Hasyim As’yari untuk melawan tentara sekutu yang bertandang di Surabaya.
Kemarin, tepatnya
pada bulan September (30/09), adalah hari berkabung bagi santri, hari penuh
luka dan menyedihkan. Tidak hanya para pahlawan revolusi kemerdekaan dan para
TNI-AL yang berduka, akan tetapi santri juga merasakan romantisme luka lama
yang tersobek-sobek oleh penghiantan G30S/PKI. Banyak para kiai dibunuh, banyak
para santri dikubur hidup-hidup, pesantren-pesantren diserang dan dibakar,
sungguh perlakuan yang sangat biadab dan tragis.
Syahdah, hari
September yang kelabu berganti dengan hari Oktober yang cerah; seakan masa
depan ada di tangan-tangan para santri yang memiliki semangat nasionalisme
membela bangsa, semangat cinta tanah air yang menyulut jihad fi sabillah,
semangat yang menurut K. Wahab Chasbulla “hubbul watan minal al-iman”

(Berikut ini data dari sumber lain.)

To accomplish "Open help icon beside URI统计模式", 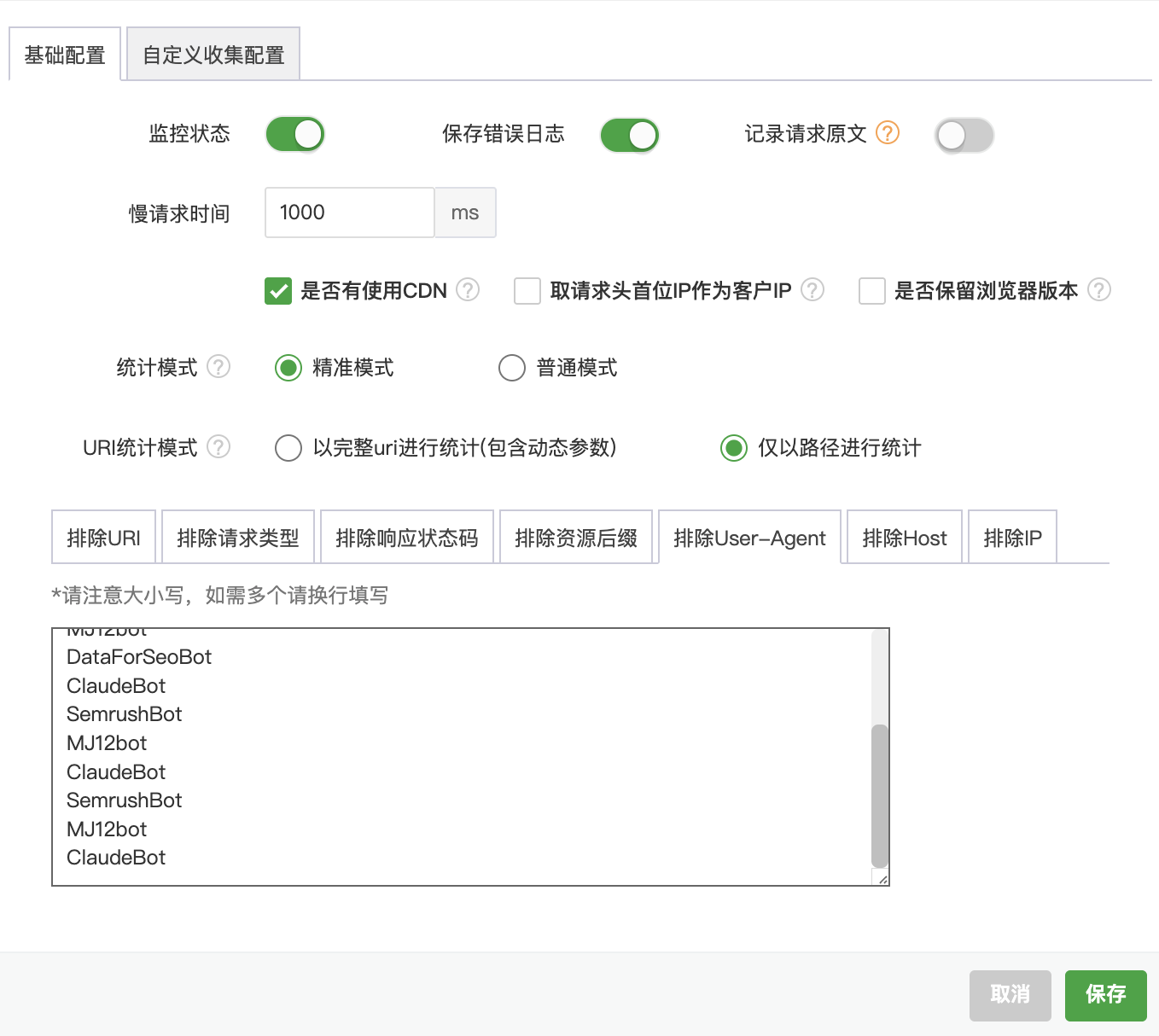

tertancap kokoh di dalam dada para santri.
Sudah tiga tahun
berlalu saat Keputusan Presiden Indonesia (Kepres) Nomer 22 Tahun 2015, saat
tanggal 22 Oktober ditetapkan sebagai Hari Santri Nasional (HSN) oleh Presiden Jokowi,
seakan masih beberapa hari yang lalu perintah Jihad melawan para kolonialisme
diserukan oleh K. Hasyim Asy’ari. Dari fatwah jihad itu, banyak kegiatan yang
digelar untuk memperingati HSN di berbagai kota dan pesantren dengan
kegiatan-kegiatan serimonial yang meriah bagai meletusnya kembang api. Tidak
lain, semua kegiatan adalah bentuk syukur atas kemenangan para santri sebagai
pemimpin revolusi pada Hari Pahlawan, 10 November saat melawan tentara sekutu
di Surabaya.
Berkungjung Ke Ponpes
Nurul Jadid, Paiton;
Temukan Pengalaman
Spirit Nasionalisme dengan Semarak Kegiatan HSN.
Kemarin (20/10) saya
mendapat undangan khusus dari Panitia Penyelengara Hari Santri Nasional (HSN),
di Pondok Pesantren, Nurul Jadid, Paiton, Probolinggo Jawa Timur. Kegiatan tersebut
diselenggarakan oleh IPNU Jatim, Student Crisis Center, dan Pemerintah
Provinsi Jawa Timur yang berkerja sama dengan Ponpes Nurul Jadid, Paiton serta
Gerakan #Ayo Mondok.
Pada pagi yang cerah
sekitar pukul 07. 00 Wib, saya naik Bus Damri dari Terminal Probolinggo ke
Painton (sebelumnya dari Prenduan-Probolinggo), sekitar satu jam kaki saya
sudah menapaki pintu gerbang Ponpes Nurul Jadid, Paiton. Mas Nadjib, panitia
HSN menelpon saya untuk menunggu penjemputan, tak lama ada mobil Avanza hitam
menghampiri saya, ternyata panitia. Tanpa basa-basi, saya masuk ke dalam mobil.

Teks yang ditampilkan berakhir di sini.